Allen asked if Henry was pleased by the change in her.

"Sure," someone said. "But he's a little confused too. He doesn't know what to make of her. Like somebody said, he doesn't know what he's married to."

"What is he married to?"

"A beautiful and powerful woman."

"And he's not a strong and powerful man?"

"Not really."

"How does Steinbeck tell us that they're not well matched? Symbolically again."

"It's like the tinker's mismatched team," Jimmy Kvist cried, excited. "A horse and a mule. They can't — they can't have little ponies."

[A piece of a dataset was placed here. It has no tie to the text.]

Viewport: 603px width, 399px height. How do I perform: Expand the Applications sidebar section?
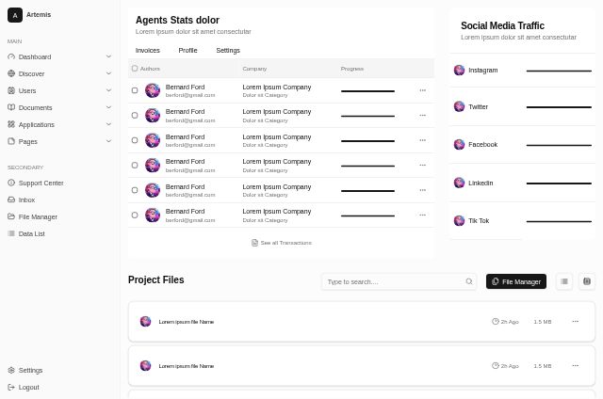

"You're a real literary critic."

Everybody laughed.

"Right you are. And how does she demonstrate her power?"

A moment's silence. Then someone said, "She makes him wait before she goes out to the car. She won't go out until he's turned off the ignition."

"Yes."

For some time they talked about what Elisa Allen should do. Several of the girls thought that if she had children she would find fulfillment. One said she might raise healthy children as she raised healthy flowers. Others disagreed. "She'd only pass her misery along to them," a girl said.

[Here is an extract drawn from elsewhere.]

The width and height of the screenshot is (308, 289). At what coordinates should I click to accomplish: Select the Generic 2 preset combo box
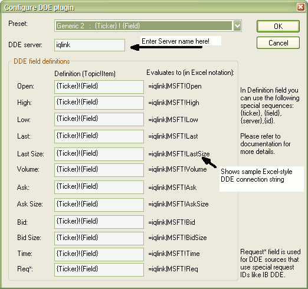click(x=148, y=26)
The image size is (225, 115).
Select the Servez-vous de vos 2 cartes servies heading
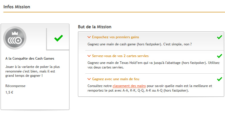[x=120, y=56]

He asked them to pretend they were her county agent, dropping by for coffee — what advice would they give her? Should she leave that hard-swept little house and venture out into the world? Most of the girls said yes, most of the boys no. Allen asked what would happen to her if she got on a Greyhound bus and headed for San Francisco or Los Angeles. They weren't sure.

"Does Steinbeck give us any hints that Elisa might change? Remember that on the final page she's weeping like an old woman. She's 35 years old, we're told — but actually she's going on 60."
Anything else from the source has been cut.